▸ **Given problem**
Convert the rows below into a JSON list of strings, one string per row, omitting any blank rows.

▸ **Given information**
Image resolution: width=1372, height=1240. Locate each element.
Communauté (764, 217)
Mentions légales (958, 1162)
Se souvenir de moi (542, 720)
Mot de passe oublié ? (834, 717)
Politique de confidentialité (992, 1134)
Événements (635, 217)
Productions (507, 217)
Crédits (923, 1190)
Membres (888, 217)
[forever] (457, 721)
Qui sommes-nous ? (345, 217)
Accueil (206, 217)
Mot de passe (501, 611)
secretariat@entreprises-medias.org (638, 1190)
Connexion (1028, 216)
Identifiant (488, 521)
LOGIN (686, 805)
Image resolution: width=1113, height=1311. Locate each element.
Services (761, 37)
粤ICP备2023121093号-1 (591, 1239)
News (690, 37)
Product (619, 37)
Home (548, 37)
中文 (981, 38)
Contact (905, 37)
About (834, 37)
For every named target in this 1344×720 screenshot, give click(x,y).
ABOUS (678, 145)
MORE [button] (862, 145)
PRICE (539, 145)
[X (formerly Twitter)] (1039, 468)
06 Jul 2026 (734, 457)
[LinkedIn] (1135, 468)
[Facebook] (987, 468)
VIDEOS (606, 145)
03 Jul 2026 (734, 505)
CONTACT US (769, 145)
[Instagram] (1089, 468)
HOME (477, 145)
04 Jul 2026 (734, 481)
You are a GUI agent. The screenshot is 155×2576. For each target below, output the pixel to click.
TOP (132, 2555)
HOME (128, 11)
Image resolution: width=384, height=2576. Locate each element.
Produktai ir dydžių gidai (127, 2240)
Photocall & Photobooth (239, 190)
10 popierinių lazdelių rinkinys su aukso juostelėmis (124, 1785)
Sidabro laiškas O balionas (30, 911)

▸ **Output for this task**
[
  "Image resolution: width=1372, height=1240. Locate each element.",
  "Communauté (764, 217)",
  "Mentions légales (958, 1162)",
  "Se souvenir de moi (542, 720)",
  "Mot de passe oublié ? (834, 717)",
  "Politique de confidentialité (992, 1134)",
  "Événements (635, 217)",
  "Productions (507, 217)",
  "Crédits (923, 1190)",
  "Membres (888, 217)",
  "[forever] (457, 721)",
  "Qui sommes-nous ? (345, 217)",
  "Accueil (206, 217)",
  "Mot de passe (501, 611)",
  "secretariat@entreprises-medias.org (638, 1190)",
  "Connexion (1028, 216)",
  "Identifiant (488, 521)",
  "LOGIN (686, 805)",
  "Image resolution: width=1113, height=1311. Locate each element.",
  "Services (761, 37)",
  "粤ICP备2023121093号-1 (591, 1239)",
  "News (690, 37)",
  "Product (619, 37)",
  "Home (548, 37)",
  "中文 (981, 38)",
  "Contact (905, 37)",
  "About (834, 37)",
  "For every named target in this 1344×720 screenshot, give click(x,y).",
  "ABOUS (678, 145)",
  "MORE [button] (862, 145)",
  "PRICE (539, 145)",
  "[X (formerly Twitter)] (1039, 468)",
  "06 Jul 2026 (734, 457)",
  "[LinkedIn] (1135, 468)",
  "[Facebook] (987, 468)",
  "VIDEOS (606, 145)",
  "03 Jul 2026 (734, 505)",
  "CONTACT US (769, 145)",
  "[Instagram] (1089, 468)",
  "HOME (477, 145)",
  "04 Jul 2026 (734, 481)",
  "You are a GUI agent. The screenshot is 155×2576. For each target below, output the pixel to click.",
  "TOP (132, 2555)",
  "HOME (128, 11)",
  "Image resolution: width=384, height=2576. Locate each element.",
  "Produktai ir dydžių gidai (127, 2240)",
  "Photocall & Photobooth (239, 190)",
  "10 popierinių lazdelių rinkinys su aukso juostelėmis (124, 1785)",
  "Sidabro laiškas O balionas (30, 911)"
]